Dalam pernyataan itu, Kemlu Prancis pun menegaskan mereka tidak dapat membantu ICC menangkap Netanyahu dan menteri-menteri Israel lainnya yang masuk daftar buronan mahkamah tersebut.
“Negara tidak dapat bertindak dengan cara yang tidak sesuai dengan kewajibannya berdasarkan hukum internasional terkait kekebalan yang diberikan kepada negara-negara yang bukan pihak ICC,” bunyi pernyataan Kemlu Prancis itu seperti dikutip The Guardian pada Kamis (27/11).
“Kekebalan ini berlaku untuk Perdana Menteri Netanyahu dan menteri lainnya yang dimaksud, dan harus dipertimbangkan jika ICC meminta kami untuk menangkap dan menyerahkan mereka.”
Pernyataan Prancis ini tampaknya merujuk pada Pasal 98 Statuta Roma, yang menyebutkan bahwa sebuah negara tidak boleh “bertindak secara bertentangan dengan kewajibannya berdasarkan hukum internasional terkait kekebalan diplomatik seseorang”. Namun, Pasal 27 statuta menyatakan bahwa kekebalan jabatan tinggi “tidak menghalangi pengadilan untuk menjalankan yurisdiksinya atas orang tersebut”.
Sikap Prancis ini kontras dengan sikap ketika Paris menanggapi surat perintah penangkapan ICC tahun lalu terhadap Presiden Rusia Vladimir Putin. Rusia sama-sama bukan anggota ICC seperti Israel, namun Prancis menyatakan siap membantu mahkamah menangkap Putin.

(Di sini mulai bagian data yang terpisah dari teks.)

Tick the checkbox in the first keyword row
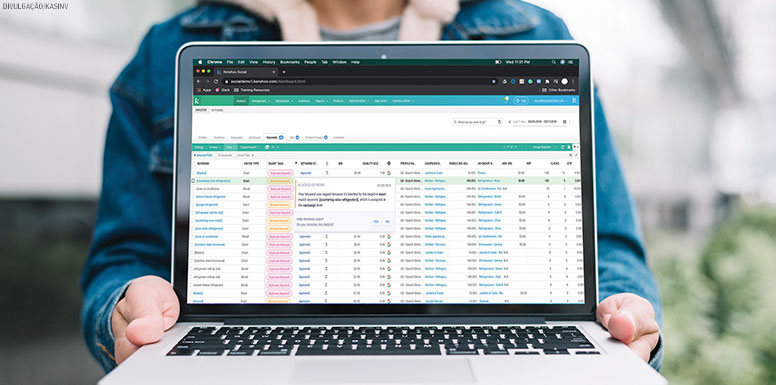 pos(194,173)
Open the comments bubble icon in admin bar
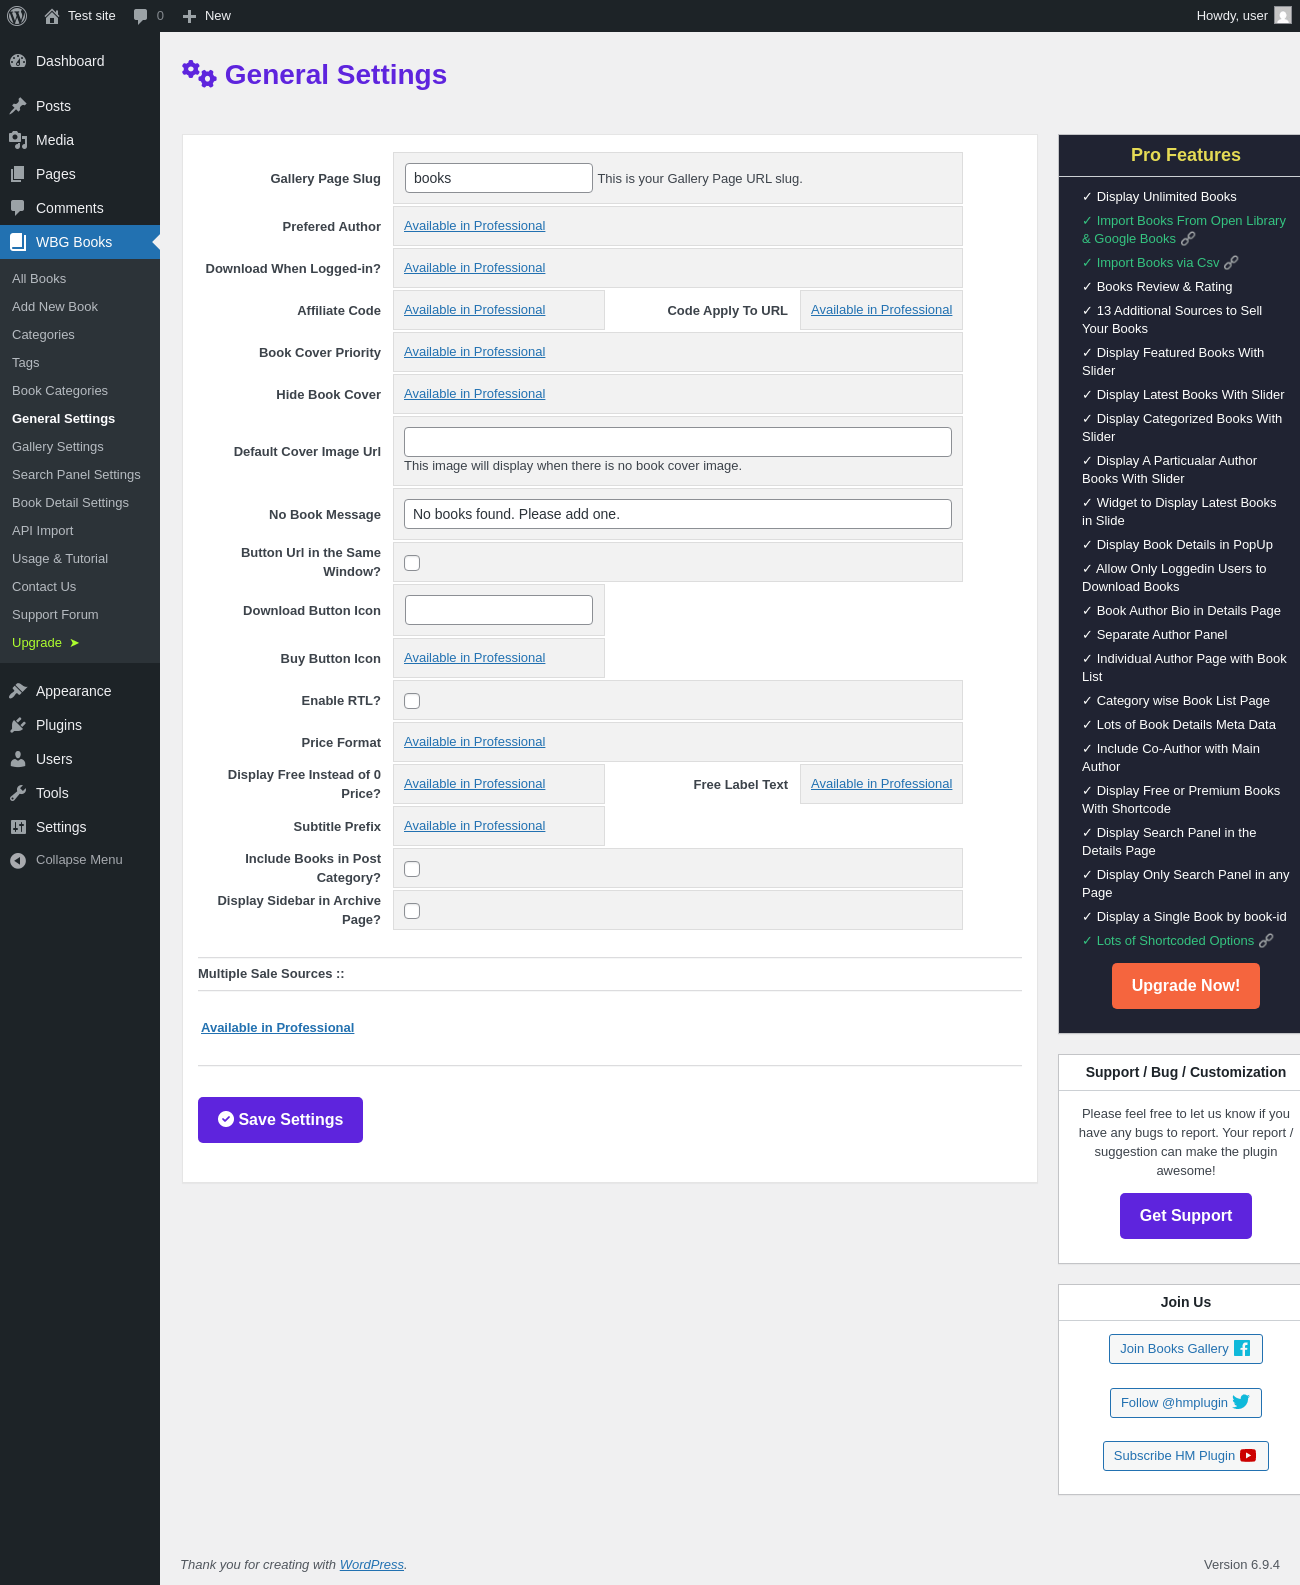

Pada 2019, ICC memutuskan bahwa Pasal 98 bukanlah “sumber kekebalan” melainkan “aturan prosedural” yang mengarahkan bagaimana pengadilan meminta pelaksanaan surat perintah.
Bulan lalu, ICC memutuskan bahwa Mongolia melanggar kewajibannya sebagai anggota ICC dengan gagal menangkap Putin saat dia mengunjungi negara tersebut pada Agustus, dan bahwa Pasal 98 tidak memberikan kekebalan dari tuduhan kejahatan perang terhadap pemimpin Rusia tersebut.
Kementerian Luar Negeri Prancis pada saat itu menyatakan dukungan penuh untuk ICC, “setia pada komitmen lama [Prancis] untuk melawan impunitas.”
Organisasi Pemerhati HAM Amnesty International Prancis pun mengatakan beda sikap Prancis terhadap perintah penangkapan Netanyahu ini “bertentangan dengan kewajiban fundamental Prancis sebagai negara anggota ICC.”
“Salah satu prinsip dasar Statuta ICC adalah bahwa tidak ada yang kebal hukum, termasuk kepala negara yang dicari untuk ditangkap, seperti Vladimir Putin atau Benjamin Netanyahu,” kata kelompok pemerhati hak asasi manusia itu.
“Hal ini telah dikonfirmasi dalam keputusan kamar banding pengadilan dalam yurisprudensi yang mengikat semua negara anggota.”